It Wasn’t All Good

Because nothing is perfect this side of heaven, and because everyone is human and makes mistakes, there were things about Ronnie’s stay at the VA that could have and should have been better. There were questions I should not have had to ask, and things he should not have had to endure.

When Ronnie’s lymphedema became so severe that the swelling in his feet broke into wounds, he contracted MRSA, which is a difficult to treat infection that is highly contagious and easily transmitted. Once he was infected, he had to endure excruciatingly painful treatments several times a day. He then couldn’t leave his room, and saw only medical staff when they came to care for him. I had to wear a mask, gloves, shoe covers, and gown when I came for a visit. It was difficult, and it never went away. Ronnie kept the MRSA infection till the day he died.

The thing I began to notice was that there were  isolation signs on several doors up and down the hall.  A new patient would come and a couple of weeks or a month later, a sign would be on his door as well.

I believe that MRSA is embedded on that floor. I know the staff took precautions. I saw them. I don’t think the cleaning staff did as good a job as they could have. That is just my opinion. All I know for sure is that Ronnie did not have MRSA when he arrived on that floor, and a few months later he did.


Ronnie’s VA Care: the Good

There is no shortage of news reports about the care our veterans receive when they are patients in VA facilities. Most of the media coverage is negative and well deserved. Ronnie’s stay at our local VA hospital had its share of negative aspects, and I plan to devote a post to that topic.

However, for this post I want to write about some of the positive aspects of Ronnie’s care, most of which are centered around the people who were part of his daily world for the almost eight months of his care.

People are not perfect, and what I found at the VA was not even close to perfection, but most of the doctors, nurses, and aides were caring and competent. They made sure that Ronnie was as emotionally and physically comfortable as possible.

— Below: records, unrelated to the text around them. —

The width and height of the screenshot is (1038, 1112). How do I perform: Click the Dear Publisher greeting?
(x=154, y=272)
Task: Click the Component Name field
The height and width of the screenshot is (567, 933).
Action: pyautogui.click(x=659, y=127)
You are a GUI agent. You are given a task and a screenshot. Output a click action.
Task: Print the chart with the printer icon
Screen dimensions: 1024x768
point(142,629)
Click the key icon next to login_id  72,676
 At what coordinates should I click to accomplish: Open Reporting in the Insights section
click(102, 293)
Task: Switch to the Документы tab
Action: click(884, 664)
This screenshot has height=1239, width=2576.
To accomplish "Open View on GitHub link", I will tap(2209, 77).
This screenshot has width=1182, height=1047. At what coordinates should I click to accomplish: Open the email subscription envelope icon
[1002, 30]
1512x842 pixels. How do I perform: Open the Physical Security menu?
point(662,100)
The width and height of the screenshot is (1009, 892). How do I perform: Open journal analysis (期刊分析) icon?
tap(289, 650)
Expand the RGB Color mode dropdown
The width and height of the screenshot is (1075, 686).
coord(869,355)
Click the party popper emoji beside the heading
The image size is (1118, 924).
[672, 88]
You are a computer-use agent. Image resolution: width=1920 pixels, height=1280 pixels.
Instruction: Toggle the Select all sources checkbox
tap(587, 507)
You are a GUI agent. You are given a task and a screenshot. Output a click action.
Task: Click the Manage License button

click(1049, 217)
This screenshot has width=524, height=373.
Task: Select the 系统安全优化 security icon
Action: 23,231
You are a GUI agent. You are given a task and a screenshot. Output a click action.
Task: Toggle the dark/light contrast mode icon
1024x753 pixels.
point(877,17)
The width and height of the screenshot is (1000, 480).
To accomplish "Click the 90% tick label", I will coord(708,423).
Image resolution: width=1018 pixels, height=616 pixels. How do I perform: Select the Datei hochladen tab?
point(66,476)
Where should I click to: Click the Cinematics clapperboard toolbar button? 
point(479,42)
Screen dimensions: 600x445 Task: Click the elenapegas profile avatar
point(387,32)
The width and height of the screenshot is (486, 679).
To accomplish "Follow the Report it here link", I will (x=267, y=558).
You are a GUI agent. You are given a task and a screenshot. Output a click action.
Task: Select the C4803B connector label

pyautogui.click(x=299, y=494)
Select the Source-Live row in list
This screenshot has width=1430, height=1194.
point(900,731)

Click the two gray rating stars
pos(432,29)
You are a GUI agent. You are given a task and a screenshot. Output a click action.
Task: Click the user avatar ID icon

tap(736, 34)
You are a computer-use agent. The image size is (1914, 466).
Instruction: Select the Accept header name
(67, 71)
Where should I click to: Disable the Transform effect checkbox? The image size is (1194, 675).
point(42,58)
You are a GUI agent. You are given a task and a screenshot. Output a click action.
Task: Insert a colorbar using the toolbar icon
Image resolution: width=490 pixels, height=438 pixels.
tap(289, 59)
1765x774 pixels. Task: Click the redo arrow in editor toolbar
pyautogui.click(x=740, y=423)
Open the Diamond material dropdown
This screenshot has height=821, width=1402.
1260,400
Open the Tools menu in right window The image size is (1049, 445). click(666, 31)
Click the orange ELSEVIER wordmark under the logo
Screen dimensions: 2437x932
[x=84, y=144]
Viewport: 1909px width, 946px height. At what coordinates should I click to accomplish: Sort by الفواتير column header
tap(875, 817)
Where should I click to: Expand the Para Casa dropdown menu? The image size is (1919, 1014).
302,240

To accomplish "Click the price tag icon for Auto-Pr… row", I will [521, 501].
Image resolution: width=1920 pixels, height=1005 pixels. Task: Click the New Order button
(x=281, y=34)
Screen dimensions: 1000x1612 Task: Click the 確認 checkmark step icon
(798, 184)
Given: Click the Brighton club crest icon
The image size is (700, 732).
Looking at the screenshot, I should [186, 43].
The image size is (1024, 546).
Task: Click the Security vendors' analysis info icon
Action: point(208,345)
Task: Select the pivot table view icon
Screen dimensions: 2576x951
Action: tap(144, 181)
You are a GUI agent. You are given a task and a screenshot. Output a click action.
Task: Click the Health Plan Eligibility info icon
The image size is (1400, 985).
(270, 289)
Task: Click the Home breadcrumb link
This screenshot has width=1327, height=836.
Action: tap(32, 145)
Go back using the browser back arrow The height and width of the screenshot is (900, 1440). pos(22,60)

The doctors were attentive to his needs and my unending questions. They kept up with his changing medical needs and quickly adapted his medication to meet those needs. Because I wanted to be closely involved in Ronnie’s care, I researched every decision the doctors made, and almost every medication they prescribed. I’m sure I drove them nuts, but they never made me feel that way. Instead they treated me as an essential part of Ronnie’s treatment team.

To be continued.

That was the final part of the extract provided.